The big picture: Israel is no stranger to conflict. But the expected scale of a war in Gaza — the chance a new front could open, including along the Israeli-Lebanese border — presents a risk to Israel's tech-centric economy, which had become a magnet for foreign investment in recent years.
The latest: Since the Oct. 7 terrorist attack by Hamas, Israel's currency, the shekel, tumbled sharply, likely driven by capital outflows. Its central bank is now pumping billions of dollars into the currency markets to prevent further collapse.
- Credit ratings agencies Fitch and Moody's both put Israel's government bonds on watch for downgrades.
- The Bank of Israel reduced its forecast for economic growth this year to 2.3% from 3% on Monday, while raising forecasts for debt and deficits due to military spending and outlays to support the economy more broadly.
Flashback: Even before the attack, the months of mass protests against Prime Minister Benjamin Netanyahu's judicial overhaul — seen as a power grab by critics — had "caused money to move out," Dan Ben-David, an economist at Tel Aviv University, told the New York Times.
- "Going into this, we already had an economic problem," he said. "And then came the Hamas attack."
Zoom out: For a guide on how the fighting will impact the Israeli economy, just look to history, Bank of Israel governor Amir Yaron said as part of comments on Monday.
- In times of conflict, demand tends to suffer in sectors such as construction, agriculture and tourism, while business operations are disrupted as workers are called up for military service.
- Yaron spotlighted a "significant decline" in consumption already visible in credit card transactions since the attack on Oct. 7.
What they're saying: "The economy has recovered relatively swiftly from past episodes of violent conflict and its dynamism benefits from a diversified high-tech sector as the main engine of growth," analysts at Moody's wrote.
- "However, this conflict is more severe than the episodes of violence in the last few decades.
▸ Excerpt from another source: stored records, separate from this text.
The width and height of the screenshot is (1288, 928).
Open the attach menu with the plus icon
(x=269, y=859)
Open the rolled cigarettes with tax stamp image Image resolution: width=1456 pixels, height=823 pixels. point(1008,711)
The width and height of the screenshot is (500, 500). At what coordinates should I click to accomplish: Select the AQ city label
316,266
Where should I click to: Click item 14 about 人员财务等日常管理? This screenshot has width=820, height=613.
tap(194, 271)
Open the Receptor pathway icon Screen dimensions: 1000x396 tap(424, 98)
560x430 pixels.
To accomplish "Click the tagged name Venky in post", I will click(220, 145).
As a result, there is a risk of a diversion of resources, drop in investment and loss of confidence, which would undermine Israel's economic outlook," they added.
- Fitch analysts noted that an escalation in the conflict, potentially involving the Lebanon-based Hezbollah militant group or its patron Iran, "could result in significant additional military spending, destruction of infrastructure, sustained change in consumer and investment sentiment and thus lead to a large deterioration of Israel's credit metrics."
What to watch: Signs of potential spillover, especially along Israel's northern border with Lebanon, where clashes appear to be escalating.